The treatment of conduct disorder sometimes involves stimulants, antidepressants, lithium, anticonvulsants and clonidine (Campbell, 1992). Still, their effectiveness should be studied more carefully.
The prognosis for child-onset type is very poor; the adolescent-onset type provides more information on future development of a person with CD. The lack of prognosis for child-onset type is probably due to the relative lack of survey-based information about children with CD conducted for a lengthy period of time. Moreover, the conduct disorder often goes unnoticed in children, and the parents do not turn to the specialists. The adults are under more attentive supervision because their behavior is often obviously anti-social and there is no chance to hide the symptoms of the conduct disorder. In fact, conduct disorder is one of the most difficult treatment challenges in child psychiatry, if left untreated, the disorder has strong links to adult psychiatric disorders (especially ASPD and substance abuse), most children become unable to adapt to the demands of adulthood and continue having problems with the legal system and maintaining a job, a family and having normal social life.
Conduct disorder may cause severe impairment in life functioning.

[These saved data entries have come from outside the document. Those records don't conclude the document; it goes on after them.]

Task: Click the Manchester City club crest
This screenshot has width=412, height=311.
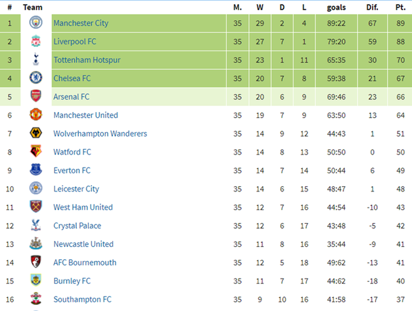Action: coord(36,23)
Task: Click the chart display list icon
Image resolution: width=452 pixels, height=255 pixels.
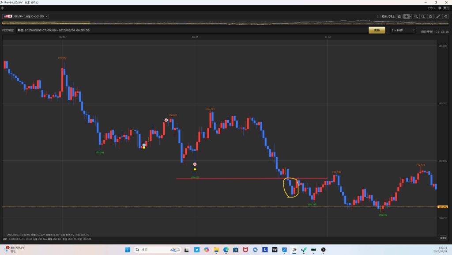Action: pyautogui.click(x=399, y=16)
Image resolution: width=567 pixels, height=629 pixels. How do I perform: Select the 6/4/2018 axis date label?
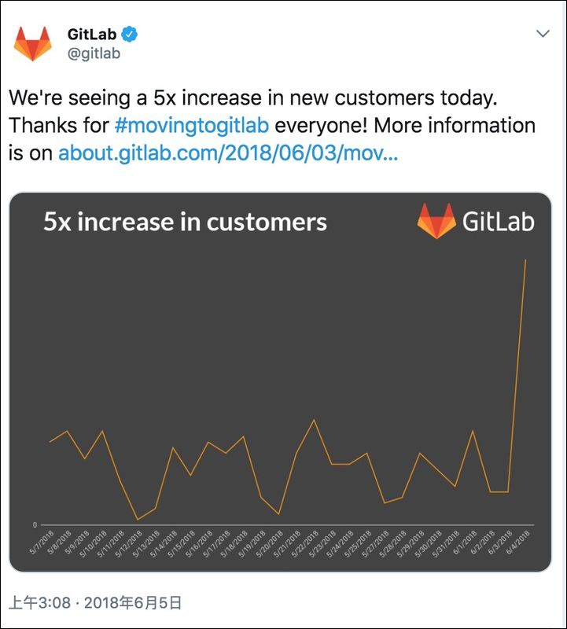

Discovered in early childhood but left untreated, it may substantially influence the child’s mental growth and development. Early developmental lagging and absence of basic knowledge or understanding of proper and improper behavior lead to the consequences that are difficult to change in adulthood.
Parents of children with conduct disorder often exhibit antisocial personality traits, substance abuse and depression, and may cause children’s behavior problems associated with inconsistency and harsh discipline. That is why timely and proper counseling and information and psychological support from both the family and the therapist are of great importance. Chronic underachievement may also shape the future of children with conduct disorder. Conduct problems in childhood often precede the development of alcohol and drug abuse in youngsters. The adolescents that continue to exhibit antisocial behavior in high school often develop further substance problems.

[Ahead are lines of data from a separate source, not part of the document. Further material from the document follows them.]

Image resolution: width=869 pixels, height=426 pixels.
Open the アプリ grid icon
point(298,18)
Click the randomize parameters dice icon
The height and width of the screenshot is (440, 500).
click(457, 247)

Adolescent girls with conduct problems are more likely to become young mothers, to be single parents, and to have children who display early signs of psychosocial problems. (Donovan, 2000)
The family should consider finding an appropriate professional counselor that would perform proper evaluation of the child’s condition and the subsequent treatment. The support of children with conduct disorders is usually minimal at school where a child may find aggressive social surrounding that impairs his or her ability to lead normal social life among peers. Conduct disorder found in early childhood needs immediate intervention of professionals. Otherwise it would be much more difficult and costly to change the behavior patterns of a young individual.
There is a strong need for combined efforts of a therapist and other specialists, parents, teachers, peers, and the individual with conduct disorder to overcome the barriers for normal social behavior and communication.